▸ **Supplied passage**:
★ ★ ★ ★ ★
And as I told you in my last post, I had a lot to do from the start of this month, I just forgot about the post date, it's an alarm for me when I had a chance to sit down and visit Daring Bakers' website, oh! I really forgot to make this.
So, my Stollen Wreath is not perfect, I forgot to put the almond into the dough (well, I read the recipe 3 times, but because I was so hurry I misread it). For the traditional Stollen, it needs a lot of icing sugar on top and I forgot, haha. It's not good at all when you're in hurry, there are a lot of fault. But I hope that I can make it better next time.
Because I had no other dried fruits to use, I use the one that I have, and I had to reduce the amount of the recipe. I made only 1/3 of the original recipe so my Wreath is very small, ^^.
Anyway, the Stollen is very delicious (and I think it will be a lot better if I made it right). The texture is soft and very easy to knead (because I made a small one I kneaded by hand). 
If you want to make these bread, plan to start it the day before you want to serve, because it need to rest in the refrigerate for 1 night before shaping.
The Stollen Wreath can be kept longer if you brush with melt butter and coated with icing sugar (3 times to make a thick coat so you can send it by mail to anyone as a Christmas present).
So, thank you Penny from Sweet Sadie's Baking, I will make a better Stollen Wreath next time.
"The 2010 December Daring Bakers’ challenge was hosted by Penny of Sweet Sadie’s Baking. She chose to challenge Daring Bakers’ to make Stollen. She adapted a friend’s family recipe and combined it with information from friends, techniques from Peter Reinhart’s book.........and Martha Stewart’s demonstration."

  
Stollen Wreath
Makes one large wreath or two traditional shaped Stollen loaves. Serves 10-12 people

Ingredients
¼ cup (60ml) lukewarm water (110º F / 43º C)
2 packages (4 1/2 teaspoons) (22 ml) (14 grams) (1/2 oz) active dry yeast
1 cup (240 ml) milk
10 tablespoons (150 ml) (140 grams) unsalted butter (can use salted butter)
5½ cups (1320 ml) (27 ozs) (770 grams) all-purpose (plain) flour (Measure flour first - then sift- plus extra for dusting)
½ cup (120 ml) (115 gms) sugar
¾ teaspoon (3 ¾ ml) (4 ½ grams) salt (if using salted butter there is no need to alter this salt measurement)
1 teaspoon (5 ml) (6 grams) cinnamon
3 large eggs, lightly beaten
Grated zest of 1 lemon and 1 orange
2 teaspoons (10 ml) (very good) vanilla extract
1 teaspoon (5 ml) lemon extract or orange extract
¾ cup (180 ml) (4 ¾ ozs) (135 grams) mixed peel (link below to make your own)
1 cup (240 ml) (6 ozs) (170 gms) firmly packed raisins
3 tablespoons (45ml) rum
12 red glacé cherries (roughly chopped) for the color and the taste. (optional)
★ ★ ★ ★ ★
▸ **Records shown**:

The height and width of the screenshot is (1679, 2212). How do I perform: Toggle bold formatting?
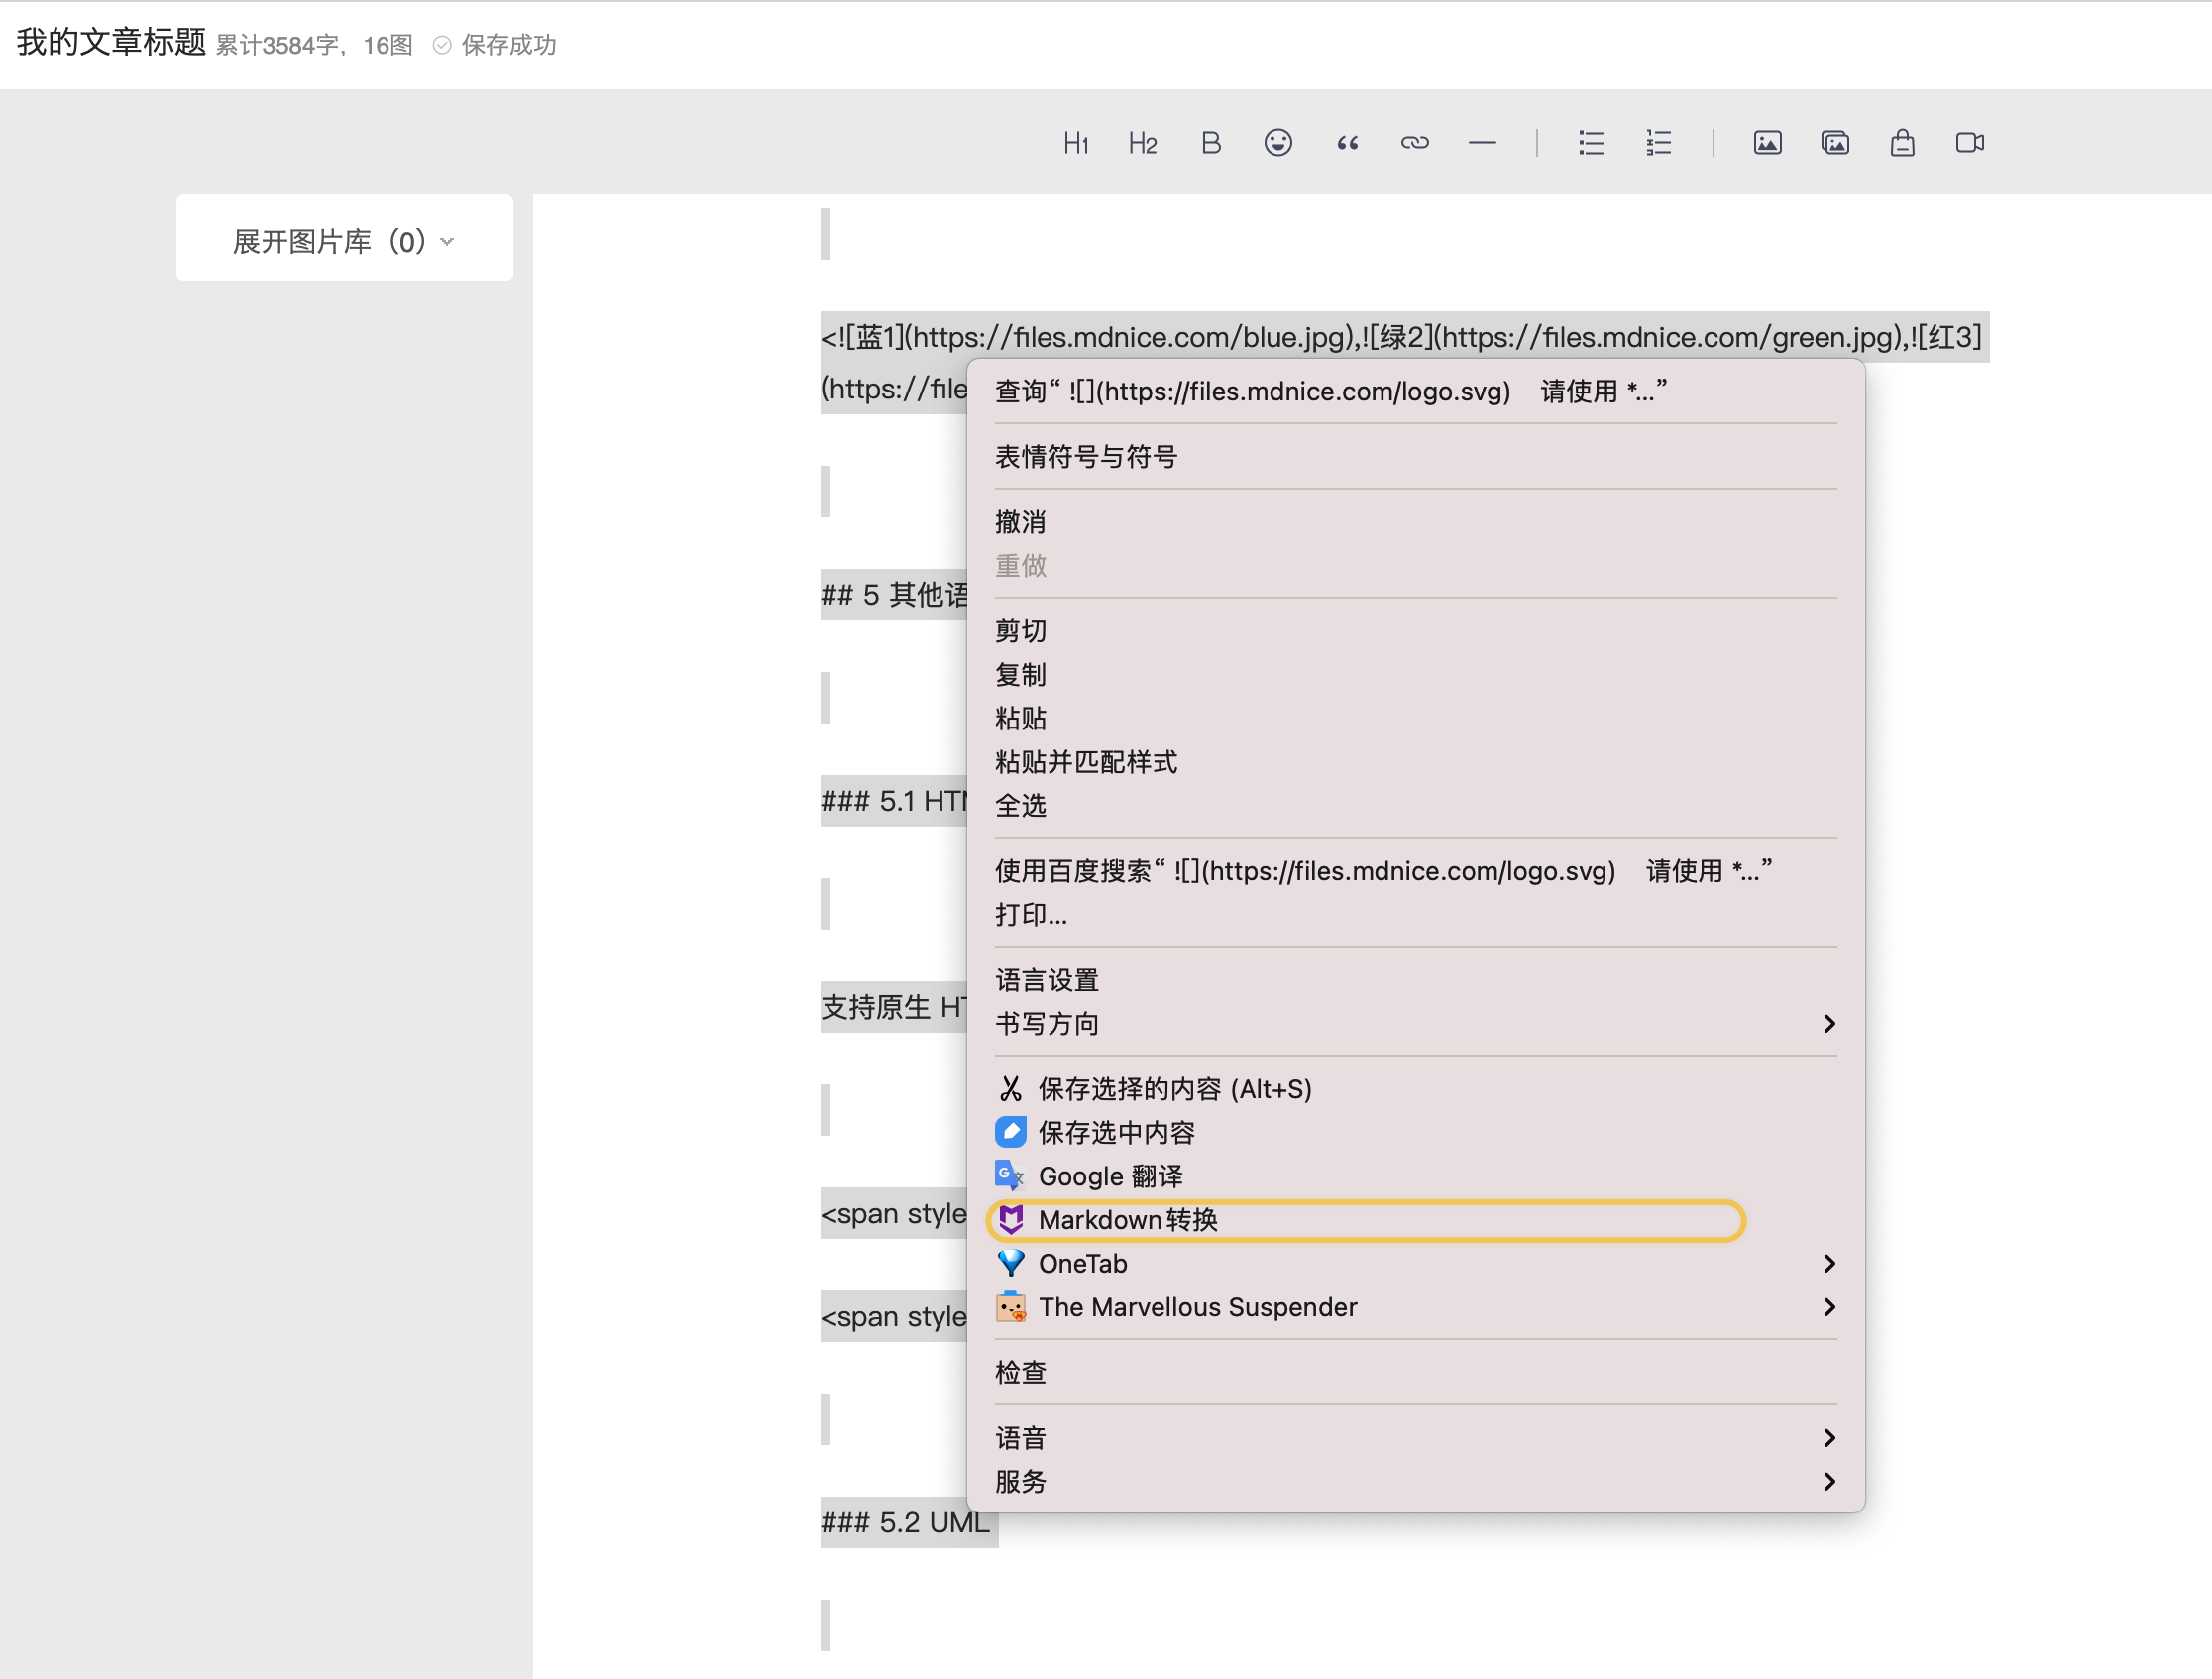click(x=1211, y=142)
★ ★ ★ ★ ★
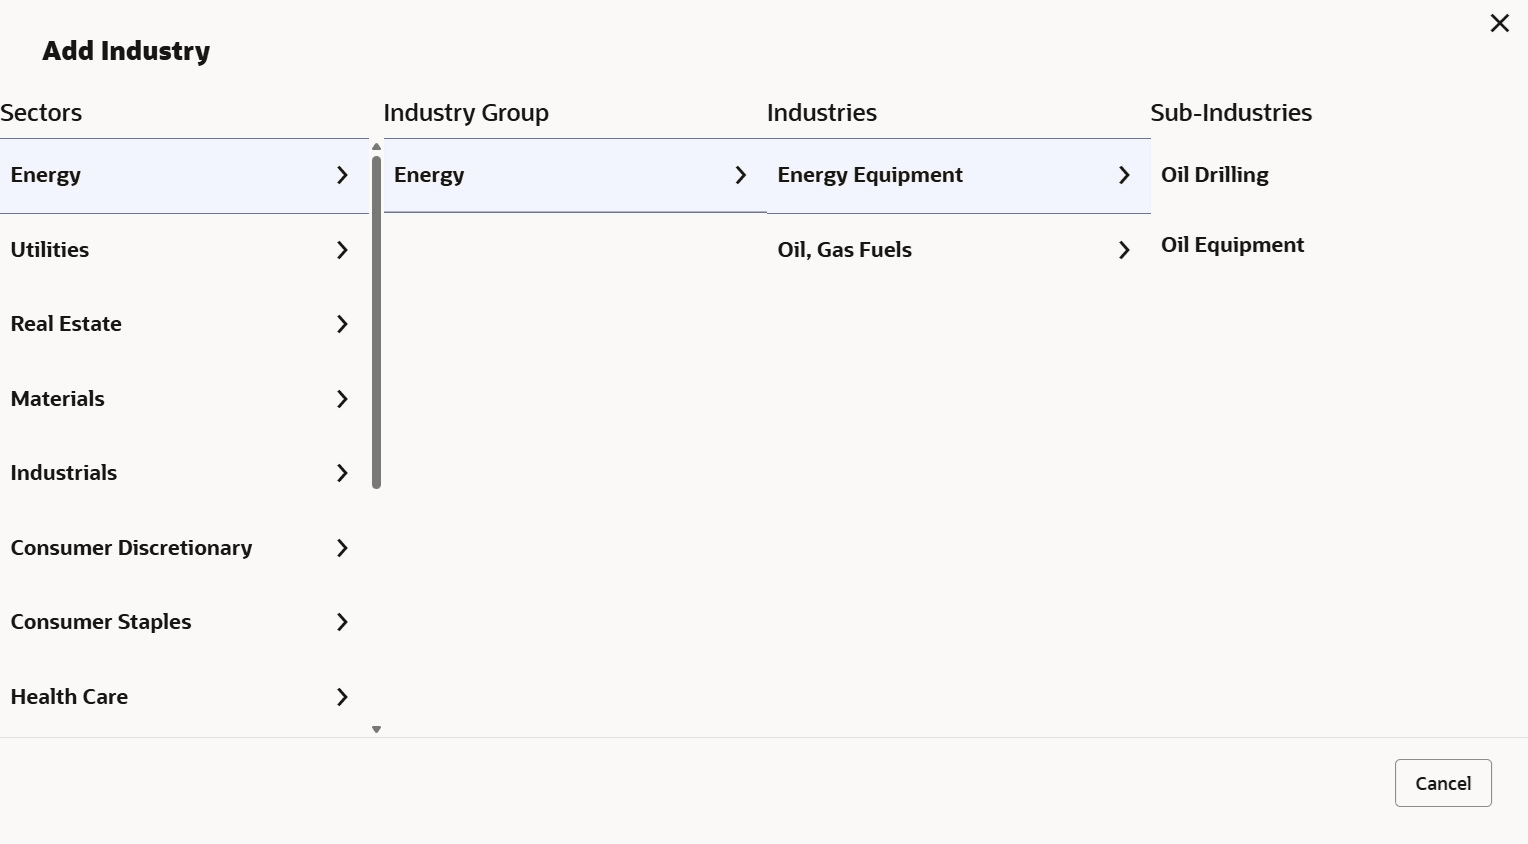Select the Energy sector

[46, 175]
★ ★ ★ ★ ★
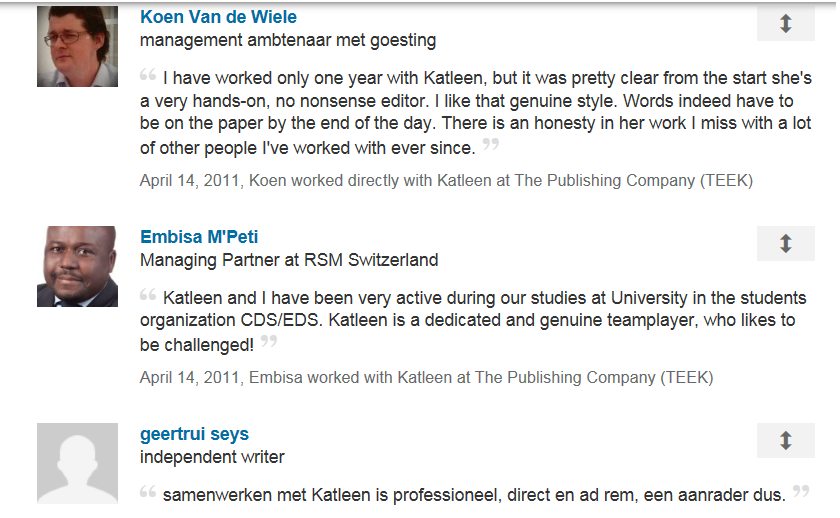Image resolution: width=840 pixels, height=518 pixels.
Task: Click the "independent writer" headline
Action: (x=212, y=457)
★ ★ ★ ★ ★
▸ **Work to complete**:
1 - From the Stollen blog post, copy the stretch from "So, thank you Penny" through "use salted butter)".
2 - Which ingredients in the Stollen blog post's ingredient list are measured in cups? Please list every one.
3 - Go on with the Stollen blog post from the point where it ends.

▸ **Per-task outputs**:
1 -
So, thank you Penny from Sweet Sadie's Baking, I will make a better Stollen Wreath next time.
"The 2010 December Daring Bakers’ challenge was hosted by Penny of Sweet Sadie’s Baking. She chose to challenge Daring Bakers’ to make Stollen. She adapted a friend’s family recipe and combined it with information from friends, techniques from Peter Reinhart’s book.........and Martha Stewart’s demonstration."

  
Stollen Wreath
Makes one large wreath or two traditional shaped Stollen loaves. Serves 10-12 people

Ingredients
¼ cup (60ml) lukewarm water (110º F / 43º C)
2 packages (4 1/2 teaspoons) (22 ml) (14 grams) (1/2 oz) active dry yeast
1 cup (240 ml) milk
10 tablespoons (150 ml) (140 grams) unsalted butter (can use salted butter)

2 -
Lukewarm water
Milk
All-purpose (plain) flour
Sugar
Mixed peel
Raisins

3 -
1 cup (240 ml) (3 ½ ozs) (100 grams) flaked almonds
Melted unsalted butter for coating the wreath
Confectioners’ (icing) (powdered) sugar for dusting wreath

Soak the raisins
In a small bowl, soak the raisins in the rum (or in the orange juice from the zested orange) and set aside. See Note under raisins.



This is my adaptation:
Makes 9 inches Wreath
20ml ............................... Water
3g .................................... Instant yeast
80ml ............................... Milk
50g ................................. Butter
260g ............................... All purpose flour
40g ................................. Sugar
2g .................................... Salt
1 ...................................... Egg
½tsp .............................. Orange zest
½tsp .............................. Vanilla extract
½tsp .............................. Lemon extract
100g ............................... Soaked dried fruit mix

To make the dough


 Pour ¼ cup (60 ml) warm water into a small bowl, sprinkle with yeast and let stand 5 minutes. Stir to dissolve yeast completely.
In a small saucepan, combine 1 cup (240 ml) milk and 10 tablespoons (150 ml) butter over medium - low heat until butter is melted. Let stand until lukewarm, about 5 minutes.
Lightly beat eggs in a small bowl and add lemon and vanilla extracts.
In a large mixing bowl (4 qt) (4 liters) (or in the bowl of an electric mixer with paddle attachment), stir together the flour, sugar, salt, cinnamon, orange and lemon zests.
Then stir in (or mix on low speed with the paddle attachment) the yeast/water mixture, eggs and the lukewarm milk/butter mixture. This should take about 2 minutes. It should be a soft, but not sticky ball. When the dough comes together, cover the bowl with either plastic or a tea cloth and let rest for 10 minutes.
Add in the mixed peel, soaked fruit and almonds and mix with your hands or on low speed to incorporate. Here is where you can add the cherries if you would like. Be delicate with the cherries or all your dough will turn red!
Sprinkle flour on the counter, transfer the dough to the counter, and begin kneading (or mixing with the dough hook) to distribute the fruit evenly, adding additional flour if needed. The dough should be soft and satiny, tacky but not sticky. Knead for approximately 8 minutes (6 minutes by machine). The full six minutes of kneading is needed to distribute the dried fruit and other ingredients and to make the dough have a reasonable bread-dough consistency. You can tell when the dough is kneaded enough – a few raisins will start to fall off the dough onto the counter because at the beginning of the kneading process the dough is very sticky and the raisins will be held into the dough but when the dough is done it is tacky which isn't enough to bind the outside raisins onto the dough ball.
 Lightly oil a large bowl and transfer the dough to the bowl, rolling around to coat it with the oil. Cover the bowl with plastic wrap.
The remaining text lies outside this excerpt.